#### [WORK TO DO]
1/ Answer these questions using the ResNet18 passage:
(a) Which class does the ResNet18 class subclass?
(b) What is the default value of the num_classes parameter?
(c) Besides informing the user what to expect, what are annotations useful for?
2/ From the ResNet18 passage, write out the text between "It is important" and "autocomplete.", inclusive, without any changes.

#### [GIVEN PASSAGE]
****************

Finally, we implement the model. We subclass `DeeplayModule`.

In [4]:
from deeplay.module import DeeplayModule
from deeplay.components import MultiLayerPerceptron

class ResNet18(DeeplayModule):

    def __init__(self, in_channels: int = 3, latent_channels: int = 512, num_classes: int = 1000):
        self.backbone = ConvolutionalEncoder2d(
            in_channels, 
            [64, 64, 128, 256, 512], 
            latent_channels
        )
        self.backbone.style("resnet18", pool_output=True)

        self.head = MultiLayerPerceptron(latent_channels, [], num_classes)

    def forward(self, x):
        x = self.backbone(x)
        x = self.head(x)
        return x

# 2.3 Annotations

It is important to add annotations to the class and methods to ensure that the
user knows what to expect. This is also useful for the IDE to provide 
autocomplete.

In [5]:
from deeplay.module import DeeplayModule
from deeplay.components import MultiLayerPerceptron

class ResNet18(DeeplayModule):

    backbone: ConvolutionalEncoder2d
    head: MultiLayerPerceptron

    def __init__(self, in_channels: int = 3, latent_channels: int = 512, num_classes: int = 1000):
        self.backbone = ConvolutionalEncoder2d(
            in_channels, 
            [64, 64, 128, 256, 512], 
            latent_channels
        )
        self.backbone.style("resnet18", pool_output=True)

        self.head = MultiLayerPerceptron(latent_channels, [], num_classes)

****************

Excerpt from a dataset:
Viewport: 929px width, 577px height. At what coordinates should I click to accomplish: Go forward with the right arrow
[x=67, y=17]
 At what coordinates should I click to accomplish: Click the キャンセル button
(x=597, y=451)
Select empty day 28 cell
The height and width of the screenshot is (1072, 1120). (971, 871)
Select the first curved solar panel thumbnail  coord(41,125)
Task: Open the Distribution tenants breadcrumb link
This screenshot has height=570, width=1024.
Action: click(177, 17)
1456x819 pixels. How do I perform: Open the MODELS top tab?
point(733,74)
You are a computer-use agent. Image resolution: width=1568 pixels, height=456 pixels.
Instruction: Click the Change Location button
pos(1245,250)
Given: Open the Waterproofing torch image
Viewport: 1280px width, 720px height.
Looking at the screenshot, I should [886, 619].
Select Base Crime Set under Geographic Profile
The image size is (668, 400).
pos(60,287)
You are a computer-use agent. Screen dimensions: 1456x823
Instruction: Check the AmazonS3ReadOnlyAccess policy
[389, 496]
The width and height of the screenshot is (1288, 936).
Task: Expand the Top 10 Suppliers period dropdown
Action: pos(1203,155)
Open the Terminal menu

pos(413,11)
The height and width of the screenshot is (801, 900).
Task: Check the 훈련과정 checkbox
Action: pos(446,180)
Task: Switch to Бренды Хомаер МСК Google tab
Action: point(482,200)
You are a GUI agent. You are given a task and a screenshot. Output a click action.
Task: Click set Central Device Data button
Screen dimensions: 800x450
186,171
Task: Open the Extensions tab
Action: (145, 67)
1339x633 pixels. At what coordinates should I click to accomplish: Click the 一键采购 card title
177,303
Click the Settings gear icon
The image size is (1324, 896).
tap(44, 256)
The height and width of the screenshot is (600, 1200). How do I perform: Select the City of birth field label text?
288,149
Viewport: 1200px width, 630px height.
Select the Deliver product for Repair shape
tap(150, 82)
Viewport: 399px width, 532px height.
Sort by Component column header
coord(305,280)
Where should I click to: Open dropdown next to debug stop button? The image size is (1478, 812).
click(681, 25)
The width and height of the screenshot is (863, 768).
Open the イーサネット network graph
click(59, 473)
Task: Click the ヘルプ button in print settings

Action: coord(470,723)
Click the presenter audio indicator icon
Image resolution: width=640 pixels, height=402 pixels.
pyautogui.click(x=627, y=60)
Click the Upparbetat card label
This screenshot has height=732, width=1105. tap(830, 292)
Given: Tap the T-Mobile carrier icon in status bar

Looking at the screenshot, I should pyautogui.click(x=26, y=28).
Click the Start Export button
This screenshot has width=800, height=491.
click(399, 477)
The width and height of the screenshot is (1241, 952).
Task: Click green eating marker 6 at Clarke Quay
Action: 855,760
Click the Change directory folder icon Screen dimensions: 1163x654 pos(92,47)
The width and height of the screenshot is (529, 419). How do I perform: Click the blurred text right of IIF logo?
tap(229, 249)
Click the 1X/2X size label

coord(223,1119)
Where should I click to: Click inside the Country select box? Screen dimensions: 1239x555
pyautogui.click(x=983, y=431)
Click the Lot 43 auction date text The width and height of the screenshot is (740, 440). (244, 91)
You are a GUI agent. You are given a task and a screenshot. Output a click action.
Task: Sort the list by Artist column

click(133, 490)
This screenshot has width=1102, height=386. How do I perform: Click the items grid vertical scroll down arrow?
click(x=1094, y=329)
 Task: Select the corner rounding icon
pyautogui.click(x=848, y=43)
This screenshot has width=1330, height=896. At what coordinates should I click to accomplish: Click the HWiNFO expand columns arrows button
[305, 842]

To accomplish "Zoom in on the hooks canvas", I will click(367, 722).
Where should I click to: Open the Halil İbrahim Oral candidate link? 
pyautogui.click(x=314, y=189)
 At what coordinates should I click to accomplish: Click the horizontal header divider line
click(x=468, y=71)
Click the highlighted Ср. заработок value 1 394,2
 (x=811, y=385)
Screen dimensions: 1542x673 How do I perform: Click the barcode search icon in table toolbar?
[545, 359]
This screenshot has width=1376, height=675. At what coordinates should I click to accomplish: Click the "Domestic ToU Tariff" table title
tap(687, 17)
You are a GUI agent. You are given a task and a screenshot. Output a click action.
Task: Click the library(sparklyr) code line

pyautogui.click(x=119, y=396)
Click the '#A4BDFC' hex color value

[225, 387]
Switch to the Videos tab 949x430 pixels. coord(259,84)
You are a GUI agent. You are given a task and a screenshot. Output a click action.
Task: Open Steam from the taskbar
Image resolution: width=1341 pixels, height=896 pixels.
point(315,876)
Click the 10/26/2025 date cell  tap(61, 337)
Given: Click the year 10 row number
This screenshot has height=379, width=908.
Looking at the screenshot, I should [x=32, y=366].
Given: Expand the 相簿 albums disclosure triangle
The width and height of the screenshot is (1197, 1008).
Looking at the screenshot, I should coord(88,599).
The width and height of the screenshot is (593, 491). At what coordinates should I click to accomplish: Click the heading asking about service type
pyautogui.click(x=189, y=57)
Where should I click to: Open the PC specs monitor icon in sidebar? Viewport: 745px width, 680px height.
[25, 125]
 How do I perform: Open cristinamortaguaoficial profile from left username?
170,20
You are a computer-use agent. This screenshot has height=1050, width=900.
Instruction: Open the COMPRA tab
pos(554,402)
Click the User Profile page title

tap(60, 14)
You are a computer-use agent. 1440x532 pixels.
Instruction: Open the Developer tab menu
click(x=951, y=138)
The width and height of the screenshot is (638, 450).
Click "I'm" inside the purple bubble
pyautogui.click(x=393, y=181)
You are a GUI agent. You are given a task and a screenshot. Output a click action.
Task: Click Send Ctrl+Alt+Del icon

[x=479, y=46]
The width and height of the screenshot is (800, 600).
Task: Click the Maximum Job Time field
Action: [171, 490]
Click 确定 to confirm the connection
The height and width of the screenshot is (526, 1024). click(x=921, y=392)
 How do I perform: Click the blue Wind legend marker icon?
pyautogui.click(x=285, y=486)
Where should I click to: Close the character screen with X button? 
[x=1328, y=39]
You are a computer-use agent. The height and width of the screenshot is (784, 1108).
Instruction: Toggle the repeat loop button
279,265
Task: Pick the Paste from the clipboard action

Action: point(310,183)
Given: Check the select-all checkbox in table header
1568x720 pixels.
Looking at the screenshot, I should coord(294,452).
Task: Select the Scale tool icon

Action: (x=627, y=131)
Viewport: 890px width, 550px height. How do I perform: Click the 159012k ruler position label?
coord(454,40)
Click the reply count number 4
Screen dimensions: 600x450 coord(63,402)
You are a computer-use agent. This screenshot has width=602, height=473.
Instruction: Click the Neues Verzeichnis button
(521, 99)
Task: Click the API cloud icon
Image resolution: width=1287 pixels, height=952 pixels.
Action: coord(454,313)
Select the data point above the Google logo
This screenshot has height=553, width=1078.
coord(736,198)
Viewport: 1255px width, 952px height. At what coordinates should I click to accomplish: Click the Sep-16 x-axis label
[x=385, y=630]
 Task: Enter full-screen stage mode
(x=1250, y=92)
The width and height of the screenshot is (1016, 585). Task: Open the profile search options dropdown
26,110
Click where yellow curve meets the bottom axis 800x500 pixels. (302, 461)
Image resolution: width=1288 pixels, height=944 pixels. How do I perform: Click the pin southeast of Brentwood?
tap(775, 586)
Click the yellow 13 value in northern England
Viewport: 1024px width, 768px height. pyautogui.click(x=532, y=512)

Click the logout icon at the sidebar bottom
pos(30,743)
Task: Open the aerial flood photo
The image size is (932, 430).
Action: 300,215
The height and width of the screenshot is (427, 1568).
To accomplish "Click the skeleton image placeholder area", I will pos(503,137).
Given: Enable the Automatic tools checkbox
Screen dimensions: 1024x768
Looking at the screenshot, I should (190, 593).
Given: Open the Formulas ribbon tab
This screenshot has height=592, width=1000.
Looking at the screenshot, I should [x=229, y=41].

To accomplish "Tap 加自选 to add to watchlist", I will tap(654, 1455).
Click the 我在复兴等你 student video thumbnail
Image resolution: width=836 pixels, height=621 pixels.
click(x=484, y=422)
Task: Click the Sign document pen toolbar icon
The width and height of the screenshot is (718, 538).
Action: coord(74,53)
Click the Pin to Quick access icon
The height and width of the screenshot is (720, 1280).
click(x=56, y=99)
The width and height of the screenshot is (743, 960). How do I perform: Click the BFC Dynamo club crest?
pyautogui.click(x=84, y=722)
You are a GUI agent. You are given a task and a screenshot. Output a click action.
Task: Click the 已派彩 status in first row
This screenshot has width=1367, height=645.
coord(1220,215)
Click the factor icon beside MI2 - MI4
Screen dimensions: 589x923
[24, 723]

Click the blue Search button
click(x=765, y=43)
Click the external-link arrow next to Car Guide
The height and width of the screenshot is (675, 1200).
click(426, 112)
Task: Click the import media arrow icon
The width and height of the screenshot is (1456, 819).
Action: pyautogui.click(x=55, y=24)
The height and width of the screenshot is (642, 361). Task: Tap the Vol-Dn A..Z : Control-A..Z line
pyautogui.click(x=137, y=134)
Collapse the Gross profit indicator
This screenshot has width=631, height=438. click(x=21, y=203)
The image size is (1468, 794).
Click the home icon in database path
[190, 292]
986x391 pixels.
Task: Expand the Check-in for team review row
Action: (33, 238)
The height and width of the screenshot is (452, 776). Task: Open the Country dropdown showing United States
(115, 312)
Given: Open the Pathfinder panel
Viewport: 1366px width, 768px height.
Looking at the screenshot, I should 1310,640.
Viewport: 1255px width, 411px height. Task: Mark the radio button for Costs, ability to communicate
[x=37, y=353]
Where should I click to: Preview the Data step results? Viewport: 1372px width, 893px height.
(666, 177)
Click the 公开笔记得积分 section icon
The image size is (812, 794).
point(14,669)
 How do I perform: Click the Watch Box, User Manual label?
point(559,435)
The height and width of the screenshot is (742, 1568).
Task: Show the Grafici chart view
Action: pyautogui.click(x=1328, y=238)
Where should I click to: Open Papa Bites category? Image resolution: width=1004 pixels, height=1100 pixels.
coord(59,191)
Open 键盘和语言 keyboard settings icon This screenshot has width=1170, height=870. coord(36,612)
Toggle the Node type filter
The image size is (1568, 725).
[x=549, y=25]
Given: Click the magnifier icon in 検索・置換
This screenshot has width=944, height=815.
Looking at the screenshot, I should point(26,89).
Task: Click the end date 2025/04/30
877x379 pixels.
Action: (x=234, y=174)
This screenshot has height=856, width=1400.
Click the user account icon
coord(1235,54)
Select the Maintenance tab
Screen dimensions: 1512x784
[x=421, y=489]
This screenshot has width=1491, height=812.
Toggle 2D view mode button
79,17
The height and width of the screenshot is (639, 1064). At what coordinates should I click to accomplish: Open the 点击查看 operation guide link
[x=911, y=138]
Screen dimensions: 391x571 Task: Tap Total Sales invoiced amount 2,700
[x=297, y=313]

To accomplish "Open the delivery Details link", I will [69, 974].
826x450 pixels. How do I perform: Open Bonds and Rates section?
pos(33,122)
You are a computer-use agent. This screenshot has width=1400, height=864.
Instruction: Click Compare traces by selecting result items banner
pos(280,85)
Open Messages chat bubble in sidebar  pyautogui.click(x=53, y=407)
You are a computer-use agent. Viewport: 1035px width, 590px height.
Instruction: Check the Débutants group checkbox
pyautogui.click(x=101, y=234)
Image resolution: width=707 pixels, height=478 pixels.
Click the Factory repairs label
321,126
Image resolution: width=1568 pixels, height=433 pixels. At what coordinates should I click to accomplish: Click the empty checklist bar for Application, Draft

****************

#### [SOLUTIONS]
1/
(a) DeeplayModule
(b) 1000
(c) They help the IDE provide autocomplete.

2/
It is important to add annotations to the class and methods to ensure that the
user knows what to expect. This is also useful for the IDE to provide 
autocomplete.